Il secondo aspetto riguarda i cambiamenti nello scenario politico americano. In questi anni i democratici si sono spostati a sinistra rispetto agli anni di Clinton e Obama, grazie anche alle battaglie di personaggi della sinistra del partito come Bernie Sanders e Alexandria Ocasio Cortez. Poiché gli interessi dei Democratici e quelli delle Grandi Compagnie diventano divergenti, questi ultimi non vedono più nel Partito Democratico il candidato naturale. La vittoria di Trump, e quindi la legittimazione popolare, ha permesso uno sdoganamento della destra MAGA che ora diventa il partner principale con cui collaborare, condividendo gli stessi interessi. D’altronde, al di là della retorica populista a sostegno dei lavoratori, l’agenda di Trump in materia di politica economica è fortemente pro business e per tagli delle tasse su aziende e individui più abbienti.

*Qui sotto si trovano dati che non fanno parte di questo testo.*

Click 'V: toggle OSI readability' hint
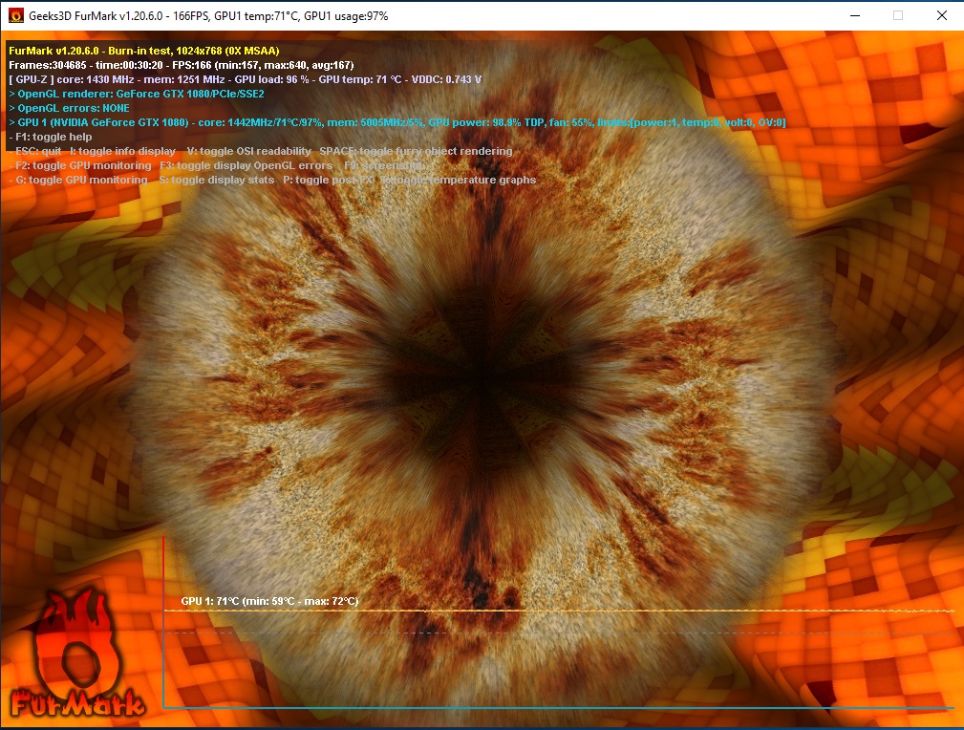Screen dimensions: 964x730 pos(248,151)
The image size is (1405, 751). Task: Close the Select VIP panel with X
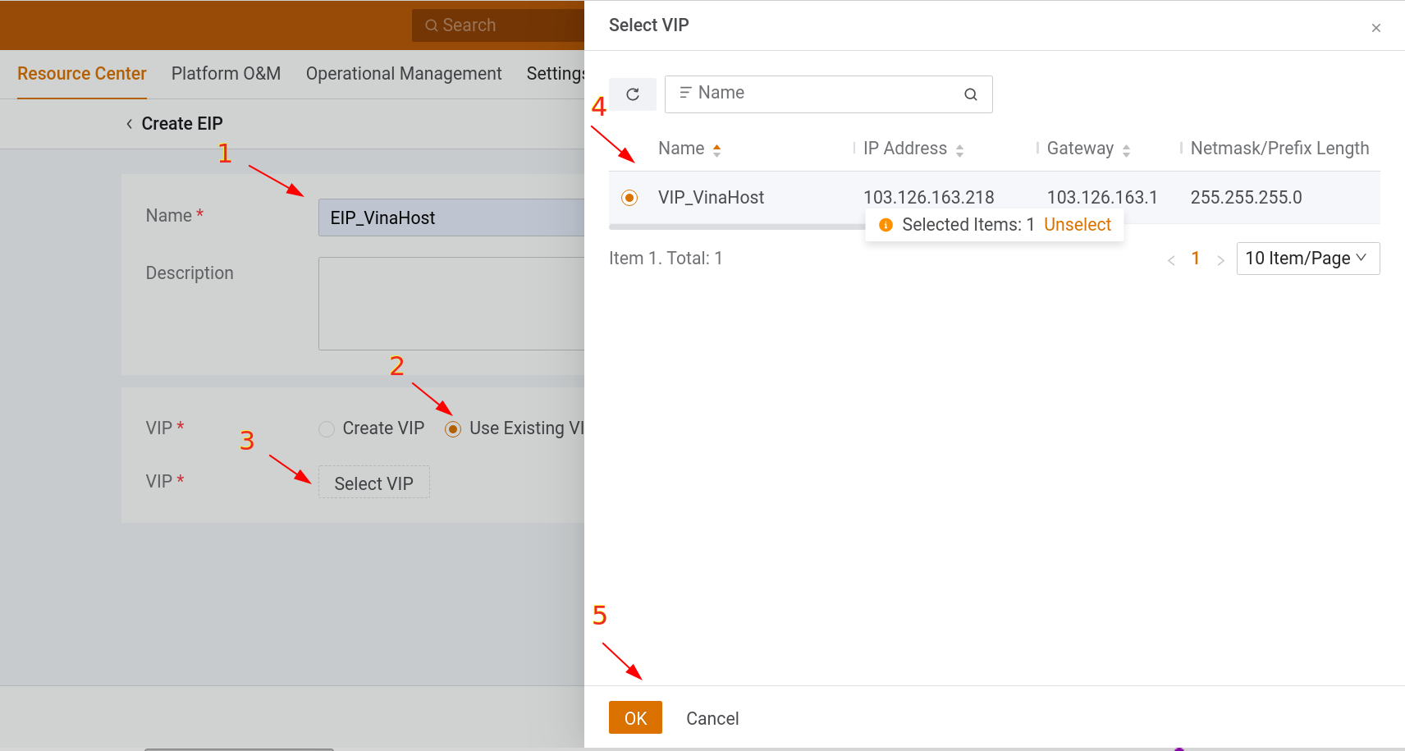click(x=1375, y=28)
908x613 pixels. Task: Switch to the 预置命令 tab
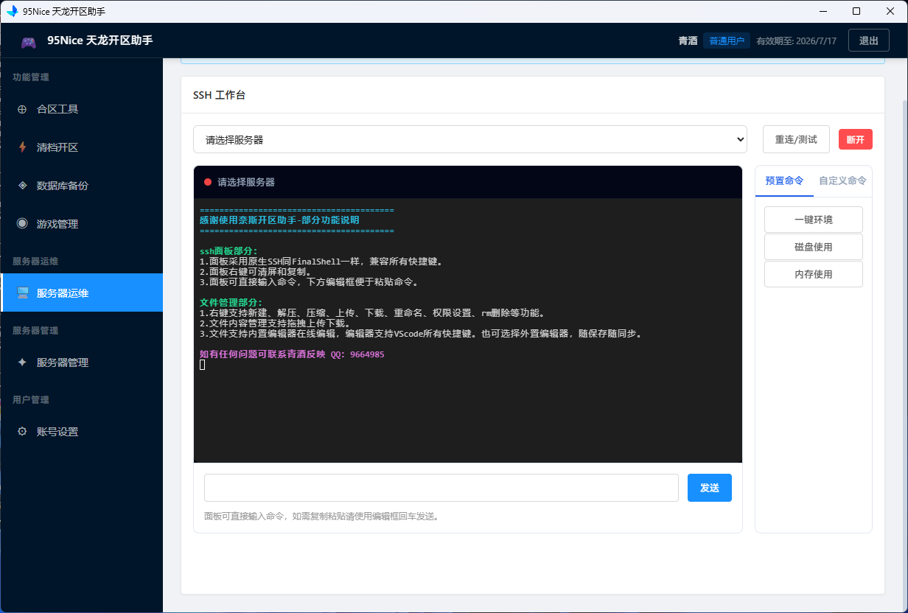tap(784, 181)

Il terzo, banalmente, è per appagare un presidente che non si è mai fatto scrupoli ad attaccare individui o aziende. Il populismo infatti è concepito come frattura tra il popolo e l’elite, contro cui scagliarsi per mantenere il consenso. Senza un allineamento delle imprese alla linea del presidente, Trump utilizerebbe ogni strumento in sua facoltà per danneggiare gli avversari, sia con accuse più o meno fondate sia con gli strumenti che il presidente detiene. Quello che si va delineando quindi è, oltre al cerchio ristretto di Trump, una serie di oligarchi del secondo ordine che mantengono le loro rendite grazie alla compiacenza con il potere presidenziale.